_Given request:_
Report, copied in full, every line below that contains the word "Expand".

○ ○ ○ ○ ○ ○ ○

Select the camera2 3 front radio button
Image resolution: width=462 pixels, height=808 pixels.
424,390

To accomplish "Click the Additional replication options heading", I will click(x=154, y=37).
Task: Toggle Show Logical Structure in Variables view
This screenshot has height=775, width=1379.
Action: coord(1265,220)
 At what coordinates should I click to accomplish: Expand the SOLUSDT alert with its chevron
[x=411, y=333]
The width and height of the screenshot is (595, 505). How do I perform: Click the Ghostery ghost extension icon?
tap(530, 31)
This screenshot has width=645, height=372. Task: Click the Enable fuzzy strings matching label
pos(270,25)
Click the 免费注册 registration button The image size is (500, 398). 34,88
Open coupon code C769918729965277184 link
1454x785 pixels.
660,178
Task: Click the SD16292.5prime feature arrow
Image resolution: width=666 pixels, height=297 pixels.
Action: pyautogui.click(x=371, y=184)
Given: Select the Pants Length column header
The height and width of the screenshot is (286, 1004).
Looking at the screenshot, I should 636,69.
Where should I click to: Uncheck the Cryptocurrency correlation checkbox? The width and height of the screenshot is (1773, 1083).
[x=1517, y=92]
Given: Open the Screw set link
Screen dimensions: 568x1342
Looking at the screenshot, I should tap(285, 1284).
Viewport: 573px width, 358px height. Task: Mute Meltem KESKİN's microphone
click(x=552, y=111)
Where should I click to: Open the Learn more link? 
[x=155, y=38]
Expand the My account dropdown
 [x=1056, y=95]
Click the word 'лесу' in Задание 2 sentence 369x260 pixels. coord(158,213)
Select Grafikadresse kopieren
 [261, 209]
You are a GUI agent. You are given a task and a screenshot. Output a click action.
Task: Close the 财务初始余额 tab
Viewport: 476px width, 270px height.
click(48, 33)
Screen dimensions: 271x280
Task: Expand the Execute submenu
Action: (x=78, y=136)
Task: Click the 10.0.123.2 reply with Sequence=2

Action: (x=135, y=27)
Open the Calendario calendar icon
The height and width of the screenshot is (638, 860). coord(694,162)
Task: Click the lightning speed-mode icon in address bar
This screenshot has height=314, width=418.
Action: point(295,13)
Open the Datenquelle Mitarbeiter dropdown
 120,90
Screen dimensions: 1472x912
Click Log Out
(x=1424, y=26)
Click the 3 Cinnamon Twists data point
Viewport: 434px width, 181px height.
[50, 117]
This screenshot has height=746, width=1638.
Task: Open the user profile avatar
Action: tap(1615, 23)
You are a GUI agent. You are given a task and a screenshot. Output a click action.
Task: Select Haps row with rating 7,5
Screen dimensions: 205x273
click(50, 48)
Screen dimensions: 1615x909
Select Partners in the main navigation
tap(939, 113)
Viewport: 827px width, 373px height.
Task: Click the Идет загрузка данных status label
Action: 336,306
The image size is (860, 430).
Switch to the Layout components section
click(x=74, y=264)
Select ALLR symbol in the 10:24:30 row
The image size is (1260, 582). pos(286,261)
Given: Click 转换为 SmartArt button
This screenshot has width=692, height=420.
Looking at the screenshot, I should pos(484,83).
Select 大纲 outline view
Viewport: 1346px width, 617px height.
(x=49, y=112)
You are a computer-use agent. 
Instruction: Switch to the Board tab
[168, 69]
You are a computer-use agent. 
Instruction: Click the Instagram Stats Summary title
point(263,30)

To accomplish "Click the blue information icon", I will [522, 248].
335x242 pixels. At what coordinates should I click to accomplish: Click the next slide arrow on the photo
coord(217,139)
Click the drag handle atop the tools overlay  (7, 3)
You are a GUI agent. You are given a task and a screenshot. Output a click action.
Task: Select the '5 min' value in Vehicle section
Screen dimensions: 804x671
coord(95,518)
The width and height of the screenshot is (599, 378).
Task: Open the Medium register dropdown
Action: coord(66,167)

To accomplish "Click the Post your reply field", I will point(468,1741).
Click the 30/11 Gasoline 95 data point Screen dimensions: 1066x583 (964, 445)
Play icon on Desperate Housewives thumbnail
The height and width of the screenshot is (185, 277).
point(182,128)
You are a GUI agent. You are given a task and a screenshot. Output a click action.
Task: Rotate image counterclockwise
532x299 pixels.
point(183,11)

○ ○ ○ ○ ○ ○ ○

_Task result:_
 At what coordinates should I click to accomplish: Expand the SOLUSDT alert with its chevron
Expand the My account dropdown
Task: Expand the Execute submenu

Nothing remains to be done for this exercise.